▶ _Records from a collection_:
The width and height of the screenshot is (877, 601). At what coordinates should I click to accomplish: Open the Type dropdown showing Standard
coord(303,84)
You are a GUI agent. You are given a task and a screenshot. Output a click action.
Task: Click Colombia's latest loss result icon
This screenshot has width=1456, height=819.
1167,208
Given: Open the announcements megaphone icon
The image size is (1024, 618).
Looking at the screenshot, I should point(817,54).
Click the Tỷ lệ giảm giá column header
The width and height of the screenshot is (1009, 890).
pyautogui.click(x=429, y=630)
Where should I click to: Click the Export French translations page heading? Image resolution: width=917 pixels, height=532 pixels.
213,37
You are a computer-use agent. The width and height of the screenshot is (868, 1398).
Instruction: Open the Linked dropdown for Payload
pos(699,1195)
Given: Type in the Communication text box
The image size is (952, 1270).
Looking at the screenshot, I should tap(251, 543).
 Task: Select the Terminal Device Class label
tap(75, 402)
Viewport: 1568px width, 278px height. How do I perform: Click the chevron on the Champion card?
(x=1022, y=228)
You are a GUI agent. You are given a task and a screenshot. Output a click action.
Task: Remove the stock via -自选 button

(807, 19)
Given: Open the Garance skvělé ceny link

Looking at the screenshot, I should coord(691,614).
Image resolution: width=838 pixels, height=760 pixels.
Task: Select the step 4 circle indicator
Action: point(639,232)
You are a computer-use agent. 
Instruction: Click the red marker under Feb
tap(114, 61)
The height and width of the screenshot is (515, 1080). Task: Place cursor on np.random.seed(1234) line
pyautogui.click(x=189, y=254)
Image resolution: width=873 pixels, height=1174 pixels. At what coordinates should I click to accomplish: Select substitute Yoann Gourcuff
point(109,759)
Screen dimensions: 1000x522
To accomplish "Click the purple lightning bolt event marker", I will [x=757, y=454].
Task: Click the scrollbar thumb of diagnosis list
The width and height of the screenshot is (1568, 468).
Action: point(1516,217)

▶ _Your task_: The records above are to be copied out exactly, line for line.

▶ _Your solution_:
The width and height of the screenshot is (877, 601). At what coordinates should I click to accomplish: Open the Type dropdown showing Standard
coord(303,84)
You are a GUI agent. You are given a task and a screenshot. Output a click action.
Task: Click Colombia's latest loss result icon
This screenshot has width=1456, height=819.
1167,208
Given: Open the announcements megaphone icon
The image size is (1024, 618).
Looking at the screenshot, I should point(817,54).
Click the Tỷ lệ giảm giá column header
The width and height of the screenshot is (1009, 890).
pyautogui.click(x=429, y=630)
Where should I click to: Click the Export French translations page heading? Image resolution: width=917 pixels, height=532 pixels.
213,37
You are a computer-use agent. The width and height of the screenshot is (868, 1398).
Instruction: Open the Linked dropdown for Payload
pos(699,1195)
Given: Type in the Communication text box
The image size is (952, 1270).
Looking at the screenshot, I should tap(251, 543).
 Task: Select the Terminal Device Class label
tap(75, 402)
Viewport: 1568px width, 278px height. How do I perform: Click the chevron on the Champion card?
(x=1022, y=228)
You are a GUI agent. You are given a task and a screenshot. Output a click action.
Task: Remove the stock via -自选 button

(807, 19)
Given: Open the Garance skvělé ceny link

Looking at the screenshot, I should coord(691,614).
Image resolution: width=838 pixels, height=760 pixels.
Task: Select the step 4 circle indicator
Action: point(639,232)
You are a computer-use agent. 
Instruction: Click the red marker under Feb
tap(114, 61)
The height and width of the screenshot is (515, 1080). Task: Place cursor on np.random.seed(1234) line
pyautogui.click(x=189, y=254)
Image resolution: width=873 pixels, height=1174 pixels. At what coordinates should I click to accomplish: Select substitute Yoann Gourcuff
point(109,759)
Screen dimensions: 1000x522
To accomplish "Click the purple lightning bolt event marker", I will [x=757, y=454].
Task: Click the scrollbar thumb of diagnosis list
The width and height of the screenshot is (1568, 468).
Action: point(1516,217)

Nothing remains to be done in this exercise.